What is required -
Pick up the court opinion on Justin Buckingham's federal habeas petition, below, and continue it from its last sentence.

Supplied text -
+--

Justin Lamont Buckingham, pro se.
J. Michael Richardson, HENNEPIN COUNTY ATTORNEY'S OFFICE; Matthew Frank, MINNESOTA ATTORNEY GENERAL'S OFFICE, for respondent.
PATRICK J. SCHILTZ, District Judge.
Petitioner Justin Buckingham was convicted by a jury in state court of nine offenses, including one count of aiding and abetting first-degree premeditated murder, one count of aiding and abetting first-degree drive-by shooting murder, two counts of aiding and abetting attempted first-degree premeditated murder, and five counts of aiding and abetting attempted first-degree drive-by shooting murder. State v. Buckingham, 772 N.W.2d 64, 66 (Minn. 2009) (" Buckingham I "). Buckingham was sentenced to life imprisonment without the possibility of parole; he also received two 180-month consecutive sentences and three 243-month concurrent sentences. Id. Buckingham's convictions were affirmed on direct appeal (although his 243-month sentences were slightly modified). Id. Buckingham then sought state post-conviction relief, which was denied, and which denial was affirmed on appeal. Buckingham v. State, 799 N.W.2d 229 (Minn. 2011) (" Buckingham II "). Buckingham then brought this federal habeas action under 28 U.S.C. § 2254.

+--

Collected material -
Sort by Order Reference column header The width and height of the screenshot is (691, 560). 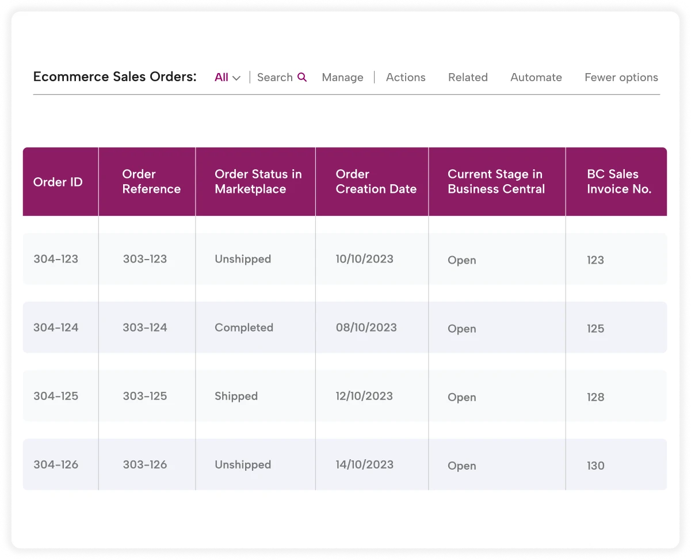pyautogui.click(x=151, y=181)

+--

Answer for the task -
This matter is before the Court on Buckingham's objection to the July 15, 2013 Report and Recommendation ("R&R") of Magistrate Judge Steven E. Rau. Judge Rau recommends that the remaining claims in Buckingham's petition be denied. The Court has conducted a de novo review. See 28 U.S.C. § 636(b)(1); Fed.R.Civ.P. 72(b). Based on that review, the Court agrees with Judge Rau's analysis and adopts his thorough R&R. Only two matters merit comment:
First, Buckingham seems to believe that, in its earlier order dismissing most of Buckingham's claims as procedurally defaulted, the Court found that his constitutional rights had been violated. Buckingham is mistaken. The Court merely found that two of Buckingham's claims had been fully litigated in state court and therefore were not procedurally barred. In other words, the Court held that Buckingham could litigate those two claims in federal court, not that he would prevail on those two claims.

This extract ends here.